__What to produce__.
Go through the data from its first line and retype each line, stopping once the line containing "21 (50, 1407)" has been retyped.

**** Exercise input ****

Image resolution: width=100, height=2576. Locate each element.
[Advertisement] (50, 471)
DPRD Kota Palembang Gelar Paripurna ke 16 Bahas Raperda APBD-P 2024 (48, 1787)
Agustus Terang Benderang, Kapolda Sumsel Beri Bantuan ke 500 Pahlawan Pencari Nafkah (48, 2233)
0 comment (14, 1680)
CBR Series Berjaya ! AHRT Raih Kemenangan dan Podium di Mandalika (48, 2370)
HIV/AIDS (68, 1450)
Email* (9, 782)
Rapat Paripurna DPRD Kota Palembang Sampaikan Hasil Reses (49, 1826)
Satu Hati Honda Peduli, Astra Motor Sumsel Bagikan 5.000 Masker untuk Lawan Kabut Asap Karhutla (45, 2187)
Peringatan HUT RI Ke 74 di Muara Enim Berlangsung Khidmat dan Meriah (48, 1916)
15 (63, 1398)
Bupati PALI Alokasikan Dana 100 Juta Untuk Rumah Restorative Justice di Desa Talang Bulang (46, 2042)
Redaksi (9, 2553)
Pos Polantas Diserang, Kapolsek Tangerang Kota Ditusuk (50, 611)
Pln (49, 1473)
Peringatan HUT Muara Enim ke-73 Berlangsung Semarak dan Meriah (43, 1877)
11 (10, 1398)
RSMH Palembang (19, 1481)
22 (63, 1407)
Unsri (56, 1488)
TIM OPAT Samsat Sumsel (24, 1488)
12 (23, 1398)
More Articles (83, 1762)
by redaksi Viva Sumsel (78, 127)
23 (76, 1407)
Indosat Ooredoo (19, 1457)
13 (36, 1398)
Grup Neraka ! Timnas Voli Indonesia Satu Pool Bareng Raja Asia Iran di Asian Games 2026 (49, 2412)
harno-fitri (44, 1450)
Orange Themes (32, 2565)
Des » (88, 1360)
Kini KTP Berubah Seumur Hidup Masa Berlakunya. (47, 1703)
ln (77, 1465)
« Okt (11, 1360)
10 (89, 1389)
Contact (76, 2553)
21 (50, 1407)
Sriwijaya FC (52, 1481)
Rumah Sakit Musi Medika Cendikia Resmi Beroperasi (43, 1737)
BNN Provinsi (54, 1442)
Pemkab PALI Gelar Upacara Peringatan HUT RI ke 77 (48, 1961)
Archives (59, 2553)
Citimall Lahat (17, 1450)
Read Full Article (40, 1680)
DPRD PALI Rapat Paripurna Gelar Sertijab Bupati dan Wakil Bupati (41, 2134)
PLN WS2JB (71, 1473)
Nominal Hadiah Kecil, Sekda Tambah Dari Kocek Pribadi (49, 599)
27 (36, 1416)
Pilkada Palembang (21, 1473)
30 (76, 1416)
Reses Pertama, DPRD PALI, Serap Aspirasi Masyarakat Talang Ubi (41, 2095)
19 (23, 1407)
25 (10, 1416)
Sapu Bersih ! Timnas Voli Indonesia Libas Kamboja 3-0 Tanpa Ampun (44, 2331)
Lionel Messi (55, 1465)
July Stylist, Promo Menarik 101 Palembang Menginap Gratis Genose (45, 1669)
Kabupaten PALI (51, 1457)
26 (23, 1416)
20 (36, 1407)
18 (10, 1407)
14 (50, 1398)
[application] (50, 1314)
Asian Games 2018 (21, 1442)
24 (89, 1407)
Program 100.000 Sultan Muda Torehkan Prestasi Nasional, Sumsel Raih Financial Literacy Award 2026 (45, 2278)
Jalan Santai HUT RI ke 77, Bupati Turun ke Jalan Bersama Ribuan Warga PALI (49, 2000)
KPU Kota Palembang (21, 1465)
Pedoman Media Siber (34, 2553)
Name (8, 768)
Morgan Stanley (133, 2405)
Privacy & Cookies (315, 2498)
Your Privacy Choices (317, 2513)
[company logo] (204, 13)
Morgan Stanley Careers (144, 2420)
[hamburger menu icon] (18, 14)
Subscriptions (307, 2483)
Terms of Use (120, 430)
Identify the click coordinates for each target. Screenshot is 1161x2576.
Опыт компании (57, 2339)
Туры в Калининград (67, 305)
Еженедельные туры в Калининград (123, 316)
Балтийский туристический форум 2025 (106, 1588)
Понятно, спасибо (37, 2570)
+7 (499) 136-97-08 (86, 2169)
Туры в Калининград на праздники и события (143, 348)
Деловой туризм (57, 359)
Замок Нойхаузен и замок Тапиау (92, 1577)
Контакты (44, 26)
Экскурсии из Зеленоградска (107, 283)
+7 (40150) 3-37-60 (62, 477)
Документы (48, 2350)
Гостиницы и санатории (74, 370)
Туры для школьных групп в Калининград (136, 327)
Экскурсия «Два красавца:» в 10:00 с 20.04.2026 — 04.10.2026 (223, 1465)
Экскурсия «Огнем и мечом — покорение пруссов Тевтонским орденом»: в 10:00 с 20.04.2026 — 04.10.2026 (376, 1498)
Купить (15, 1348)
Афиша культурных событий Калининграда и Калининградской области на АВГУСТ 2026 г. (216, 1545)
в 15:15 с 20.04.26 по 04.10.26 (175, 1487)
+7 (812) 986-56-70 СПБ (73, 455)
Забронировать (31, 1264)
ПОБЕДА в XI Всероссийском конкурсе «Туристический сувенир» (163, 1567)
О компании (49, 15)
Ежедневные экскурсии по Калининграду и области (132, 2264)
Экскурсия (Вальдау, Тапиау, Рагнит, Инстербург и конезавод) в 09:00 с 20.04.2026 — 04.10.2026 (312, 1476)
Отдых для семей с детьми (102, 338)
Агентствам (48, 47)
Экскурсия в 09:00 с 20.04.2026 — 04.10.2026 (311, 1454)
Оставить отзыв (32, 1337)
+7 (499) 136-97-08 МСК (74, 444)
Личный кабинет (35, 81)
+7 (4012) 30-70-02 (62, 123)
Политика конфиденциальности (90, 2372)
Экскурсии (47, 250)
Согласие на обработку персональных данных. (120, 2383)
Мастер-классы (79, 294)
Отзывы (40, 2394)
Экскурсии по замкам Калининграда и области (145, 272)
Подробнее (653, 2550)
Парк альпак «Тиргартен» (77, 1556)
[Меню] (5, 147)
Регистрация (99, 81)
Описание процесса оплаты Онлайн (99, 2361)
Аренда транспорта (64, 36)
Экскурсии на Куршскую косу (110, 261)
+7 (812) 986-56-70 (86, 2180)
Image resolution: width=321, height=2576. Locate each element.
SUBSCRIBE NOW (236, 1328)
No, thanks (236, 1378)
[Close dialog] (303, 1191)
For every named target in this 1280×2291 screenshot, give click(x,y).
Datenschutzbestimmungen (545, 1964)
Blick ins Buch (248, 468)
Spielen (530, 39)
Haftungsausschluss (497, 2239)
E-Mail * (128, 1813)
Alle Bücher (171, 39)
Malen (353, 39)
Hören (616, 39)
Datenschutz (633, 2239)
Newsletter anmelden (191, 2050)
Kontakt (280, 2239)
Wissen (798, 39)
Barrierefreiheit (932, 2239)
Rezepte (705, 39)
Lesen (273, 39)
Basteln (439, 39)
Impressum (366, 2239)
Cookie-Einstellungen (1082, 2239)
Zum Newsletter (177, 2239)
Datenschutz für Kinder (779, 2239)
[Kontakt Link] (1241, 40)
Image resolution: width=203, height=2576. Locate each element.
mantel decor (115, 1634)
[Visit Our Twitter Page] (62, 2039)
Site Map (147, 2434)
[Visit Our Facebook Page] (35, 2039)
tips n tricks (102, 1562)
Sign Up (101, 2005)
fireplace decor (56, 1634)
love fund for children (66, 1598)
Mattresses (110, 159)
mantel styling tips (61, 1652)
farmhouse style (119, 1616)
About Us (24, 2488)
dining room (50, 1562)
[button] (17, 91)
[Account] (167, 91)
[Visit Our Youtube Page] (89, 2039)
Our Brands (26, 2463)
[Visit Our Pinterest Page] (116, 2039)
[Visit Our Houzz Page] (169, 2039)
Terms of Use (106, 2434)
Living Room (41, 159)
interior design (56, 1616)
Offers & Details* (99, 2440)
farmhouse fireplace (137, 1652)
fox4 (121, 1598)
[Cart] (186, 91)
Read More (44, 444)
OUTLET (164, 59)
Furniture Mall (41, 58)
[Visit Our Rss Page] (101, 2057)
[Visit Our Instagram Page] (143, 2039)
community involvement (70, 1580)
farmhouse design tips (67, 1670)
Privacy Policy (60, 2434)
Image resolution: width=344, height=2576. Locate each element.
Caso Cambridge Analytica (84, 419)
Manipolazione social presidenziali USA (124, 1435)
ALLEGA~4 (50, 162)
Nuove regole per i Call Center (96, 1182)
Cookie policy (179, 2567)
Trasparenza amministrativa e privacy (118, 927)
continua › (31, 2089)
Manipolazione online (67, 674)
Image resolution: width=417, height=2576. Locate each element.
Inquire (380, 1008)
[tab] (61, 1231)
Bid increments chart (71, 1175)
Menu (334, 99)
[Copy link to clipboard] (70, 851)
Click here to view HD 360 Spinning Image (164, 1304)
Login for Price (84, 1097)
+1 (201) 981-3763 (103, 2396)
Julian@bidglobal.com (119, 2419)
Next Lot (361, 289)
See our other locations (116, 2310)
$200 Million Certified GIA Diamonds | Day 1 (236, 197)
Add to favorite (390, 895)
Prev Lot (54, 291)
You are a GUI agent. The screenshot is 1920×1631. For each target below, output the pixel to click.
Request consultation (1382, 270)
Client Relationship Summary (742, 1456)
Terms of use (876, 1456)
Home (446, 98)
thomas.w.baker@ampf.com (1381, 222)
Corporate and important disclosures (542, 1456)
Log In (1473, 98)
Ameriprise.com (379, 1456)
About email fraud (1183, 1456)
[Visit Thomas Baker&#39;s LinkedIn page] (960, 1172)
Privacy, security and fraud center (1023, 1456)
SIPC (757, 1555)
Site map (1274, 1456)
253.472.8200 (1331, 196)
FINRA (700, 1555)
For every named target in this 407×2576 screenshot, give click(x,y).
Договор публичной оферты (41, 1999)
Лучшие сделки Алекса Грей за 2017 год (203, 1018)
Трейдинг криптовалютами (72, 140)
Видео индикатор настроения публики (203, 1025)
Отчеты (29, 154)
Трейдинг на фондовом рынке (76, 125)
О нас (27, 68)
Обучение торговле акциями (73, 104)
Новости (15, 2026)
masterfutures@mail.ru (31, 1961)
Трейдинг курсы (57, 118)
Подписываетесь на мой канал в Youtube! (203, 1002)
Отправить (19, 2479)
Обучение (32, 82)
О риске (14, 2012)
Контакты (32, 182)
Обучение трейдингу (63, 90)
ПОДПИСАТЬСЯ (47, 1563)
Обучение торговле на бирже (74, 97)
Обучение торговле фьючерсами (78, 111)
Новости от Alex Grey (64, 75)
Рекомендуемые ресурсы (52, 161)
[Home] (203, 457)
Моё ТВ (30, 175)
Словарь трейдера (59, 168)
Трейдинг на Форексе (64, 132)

****

__Output of the task__.
Image resolution: width=100, height=2576. Locate each element.
[Advertisement] (50, 471)
DPRD Kota Palembang Gelar Paripurna ke 16 Bahas Raperda APBD-P 2024 (48, 1787)
Agustus Terang Benderang, Kapolda Sumsel Beri Bantuan ke 500 Pahlawan Pencari Nafkah (48, 2233)
0 comment (14, 1680)
CBR Series Berjaya ! AHRT Raih Kemenangan dan Podium di Mandalika (48, 2370)
HIV/AIDS (68, 1450)
Email* (9, 782)
Rapat Paripurna DPRD Kota Palembang Sampaikan Hasil Reses (49, 1826)
Satu Hati Honda Peduli, Astra Motor Sumsel Bagikan 5.000 Masker untuk Lawan Kabut Asap Karhutla (45, 2187)
Peringatan HUT RI Ke 74 di Muara Enim Berlangsung Khidmat dan Meriah (48, 1916)
15 (63, 1398)
Bupati PALI Alokasikan Dana 100 Juta Untuk Rumah Restorative Justice di Desa Talang Bulang (46, 2042)
Redaksi (9, 2553)
Pos Polantas Diserang, Kapolsek Tangerang Kota Ditusuk (50, 611)
Pln (49, 1473)
Peringatan HUT Muara Enim ke-73 Berlangsung Semarak dan Meriah (43, 1877)
11 (10, 1398)
RSMH Palembang (19, 1481)
22 (63, 1407)
Unsri (56, 1488)
TIM OPAT Samsat Sumsel (24, 1488)
12 (23, 1398)
More Articles (83, 1762)
by redaksi Viva Sumsel (78, 127)
23 (76, 1407)
Indosat Ooredoo (19, 1457)
13 (36, 1398)
Grup Neraka ! Timnas Voli Indonesia Satu Pool Bareng Raja Asia Iran di Asian Games 2026 (49, 2412)
harno-fitri (44, 1450)
Orange Themes (32, 2565)
Des » (88, 1360)
Kini KTP Berubah Seumur Hidup Masa Berlakunya. (47, 1703)
ln (77, 1465)
« Okt (11, 1360)
10 (89, 1389)
Contact (76, 2553)
21 (50, 1407)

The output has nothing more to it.